Embedded code capability is a rare thing in regex engines. As far as I know, the only ones that have it are Perl and Raku (embedded code blocks) and PCRE (callouts). It appears that MATLAB allows execution of MATLAB code inside a regex, but I have not tested that yet (and am not sure if GNU Octave, which uses PCRE, has that functionality, or if MATLAB even also uses PCRE).

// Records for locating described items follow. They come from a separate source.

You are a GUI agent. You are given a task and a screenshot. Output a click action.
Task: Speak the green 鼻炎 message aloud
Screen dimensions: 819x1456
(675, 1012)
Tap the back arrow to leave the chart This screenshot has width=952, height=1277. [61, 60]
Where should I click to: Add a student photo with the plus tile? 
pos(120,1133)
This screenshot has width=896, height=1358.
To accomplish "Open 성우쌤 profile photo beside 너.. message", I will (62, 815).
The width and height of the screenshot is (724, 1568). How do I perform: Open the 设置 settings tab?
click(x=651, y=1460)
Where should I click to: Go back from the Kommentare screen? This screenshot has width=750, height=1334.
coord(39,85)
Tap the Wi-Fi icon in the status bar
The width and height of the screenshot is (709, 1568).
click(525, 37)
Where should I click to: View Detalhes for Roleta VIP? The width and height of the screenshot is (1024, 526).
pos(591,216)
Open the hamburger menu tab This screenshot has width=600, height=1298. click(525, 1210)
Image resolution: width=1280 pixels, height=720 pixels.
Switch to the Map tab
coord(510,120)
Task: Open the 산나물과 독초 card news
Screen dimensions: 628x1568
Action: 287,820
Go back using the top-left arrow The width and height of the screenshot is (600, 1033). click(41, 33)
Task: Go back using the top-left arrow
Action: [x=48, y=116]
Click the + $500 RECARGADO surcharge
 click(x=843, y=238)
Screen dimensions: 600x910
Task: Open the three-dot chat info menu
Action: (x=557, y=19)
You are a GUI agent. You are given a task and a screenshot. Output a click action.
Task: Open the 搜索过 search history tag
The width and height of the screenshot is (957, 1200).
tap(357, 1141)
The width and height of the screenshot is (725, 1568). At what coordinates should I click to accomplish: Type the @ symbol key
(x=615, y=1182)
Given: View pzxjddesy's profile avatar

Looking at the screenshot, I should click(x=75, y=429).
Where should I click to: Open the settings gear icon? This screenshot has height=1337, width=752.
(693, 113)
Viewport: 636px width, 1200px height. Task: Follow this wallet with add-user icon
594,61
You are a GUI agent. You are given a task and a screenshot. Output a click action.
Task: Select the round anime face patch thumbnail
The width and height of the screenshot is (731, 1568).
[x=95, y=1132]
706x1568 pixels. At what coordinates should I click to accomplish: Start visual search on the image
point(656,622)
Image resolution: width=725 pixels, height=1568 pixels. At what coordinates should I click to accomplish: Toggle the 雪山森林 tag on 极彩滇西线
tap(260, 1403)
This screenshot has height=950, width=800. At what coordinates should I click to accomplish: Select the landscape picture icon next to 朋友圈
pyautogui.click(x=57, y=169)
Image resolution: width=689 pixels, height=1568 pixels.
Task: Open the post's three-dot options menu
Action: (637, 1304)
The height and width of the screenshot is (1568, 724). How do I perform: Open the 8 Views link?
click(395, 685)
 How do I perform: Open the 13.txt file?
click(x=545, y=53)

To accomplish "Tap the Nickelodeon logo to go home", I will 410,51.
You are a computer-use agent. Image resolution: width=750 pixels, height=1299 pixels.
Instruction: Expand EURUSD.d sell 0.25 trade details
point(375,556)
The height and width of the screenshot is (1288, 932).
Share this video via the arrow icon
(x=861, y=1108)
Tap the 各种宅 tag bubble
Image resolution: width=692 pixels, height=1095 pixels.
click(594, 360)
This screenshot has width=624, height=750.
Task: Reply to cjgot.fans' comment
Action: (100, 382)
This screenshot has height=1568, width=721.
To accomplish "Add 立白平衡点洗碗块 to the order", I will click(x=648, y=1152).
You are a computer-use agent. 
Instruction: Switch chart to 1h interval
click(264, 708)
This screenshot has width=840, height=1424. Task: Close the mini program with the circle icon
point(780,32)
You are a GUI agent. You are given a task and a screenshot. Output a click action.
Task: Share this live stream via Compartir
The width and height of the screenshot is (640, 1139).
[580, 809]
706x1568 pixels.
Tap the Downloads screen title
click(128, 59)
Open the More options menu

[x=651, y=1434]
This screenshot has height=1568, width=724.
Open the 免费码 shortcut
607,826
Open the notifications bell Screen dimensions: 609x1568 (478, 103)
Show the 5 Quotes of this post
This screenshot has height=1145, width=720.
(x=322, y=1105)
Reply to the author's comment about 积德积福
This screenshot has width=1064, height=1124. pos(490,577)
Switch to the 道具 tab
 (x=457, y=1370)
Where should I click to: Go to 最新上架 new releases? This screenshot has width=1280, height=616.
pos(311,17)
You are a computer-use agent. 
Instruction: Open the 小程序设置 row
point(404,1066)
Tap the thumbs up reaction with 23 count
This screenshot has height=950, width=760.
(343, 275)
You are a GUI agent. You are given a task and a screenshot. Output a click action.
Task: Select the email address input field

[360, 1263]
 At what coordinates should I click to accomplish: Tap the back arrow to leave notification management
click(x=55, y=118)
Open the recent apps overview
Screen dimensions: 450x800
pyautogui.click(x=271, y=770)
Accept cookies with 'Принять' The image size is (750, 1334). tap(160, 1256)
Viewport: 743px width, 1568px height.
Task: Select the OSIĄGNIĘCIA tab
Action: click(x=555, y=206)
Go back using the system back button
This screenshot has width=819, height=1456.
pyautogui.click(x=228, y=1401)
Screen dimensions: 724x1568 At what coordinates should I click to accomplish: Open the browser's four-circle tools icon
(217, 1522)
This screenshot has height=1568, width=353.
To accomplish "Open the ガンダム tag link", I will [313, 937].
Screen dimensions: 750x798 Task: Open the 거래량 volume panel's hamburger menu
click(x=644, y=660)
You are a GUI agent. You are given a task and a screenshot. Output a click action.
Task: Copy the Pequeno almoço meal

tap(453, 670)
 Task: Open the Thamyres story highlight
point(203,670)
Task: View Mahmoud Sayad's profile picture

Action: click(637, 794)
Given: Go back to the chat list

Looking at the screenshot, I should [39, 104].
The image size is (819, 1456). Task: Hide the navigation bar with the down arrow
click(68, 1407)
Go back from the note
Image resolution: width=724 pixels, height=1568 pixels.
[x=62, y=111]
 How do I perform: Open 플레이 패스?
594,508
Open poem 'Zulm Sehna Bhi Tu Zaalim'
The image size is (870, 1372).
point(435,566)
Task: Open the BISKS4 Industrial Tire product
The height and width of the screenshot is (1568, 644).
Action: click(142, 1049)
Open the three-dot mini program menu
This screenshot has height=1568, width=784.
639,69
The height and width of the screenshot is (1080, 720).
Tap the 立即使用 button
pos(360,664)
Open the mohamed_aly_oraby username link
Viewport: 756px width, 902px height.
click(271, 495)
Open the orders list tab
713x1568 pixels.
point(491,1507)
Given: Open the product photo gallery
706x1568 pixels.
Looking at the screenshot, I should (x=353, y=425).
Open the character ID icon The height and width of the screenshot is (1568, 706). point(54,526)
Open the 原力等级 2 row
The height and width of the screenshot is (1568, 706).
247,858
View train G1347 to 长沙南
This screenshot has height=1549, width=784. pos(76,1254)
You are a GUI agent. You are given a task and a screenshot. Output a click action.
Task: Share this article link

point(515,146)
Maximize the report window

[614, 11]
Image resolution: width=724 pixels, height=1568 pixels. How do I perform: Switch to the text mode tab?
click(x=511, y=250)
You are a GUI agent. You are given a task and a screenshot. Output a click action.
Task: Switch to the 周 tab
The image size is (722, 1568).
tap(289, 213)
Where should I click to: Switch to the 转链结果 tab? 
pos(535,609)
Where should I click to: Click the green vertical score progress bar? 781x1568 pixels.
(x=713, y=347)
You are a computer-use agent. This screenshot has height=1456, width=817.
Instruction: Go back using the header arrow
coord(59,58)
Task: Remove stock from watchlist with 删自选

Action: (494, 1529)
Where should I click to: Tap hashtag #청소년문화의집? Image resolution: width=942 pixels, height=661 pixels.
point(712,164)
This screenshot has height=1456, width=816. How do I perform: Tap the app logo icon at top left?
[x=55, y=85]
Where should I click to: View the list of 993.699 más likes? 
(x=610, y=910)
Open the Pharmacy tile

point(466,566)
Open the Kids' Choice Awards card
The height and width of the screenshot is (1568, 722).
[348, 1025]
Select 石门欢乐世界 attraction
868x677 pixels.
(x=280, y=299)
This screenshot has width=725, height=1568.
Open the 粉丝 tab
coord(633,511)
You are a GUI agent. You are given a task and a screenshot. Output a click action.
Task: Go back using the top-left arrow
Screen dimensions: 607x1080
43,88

Another thing to note is that inputs followed by a newline (rather than EOF) will have that newline included in the contents of $_, and this program doesn't use chomp. But that doesn't matter, since $ matches both the true end of string, and the position immediately before a newline at the end of the string, if there is one. This is the case regardless of whether the multiline flag is enabled (which it is not, by default). This is a case where that behavior (as opposed to \z, which strictly matches the end of string) is helpful.

Perl -n, 22 bytes

/^(.*)\1*$(??{say$1})/

Try it online!

This is really the more logical version, printing the divisors in a consistent order. But I'm keeping the -p version up here, since -p is much more commonly used in answers, and as the way flags are treated (as distinct languages, in a certain abstract way) it lets it be in the same playing field as those -p answers. Not to mention that the workaround it uses is kind of fun.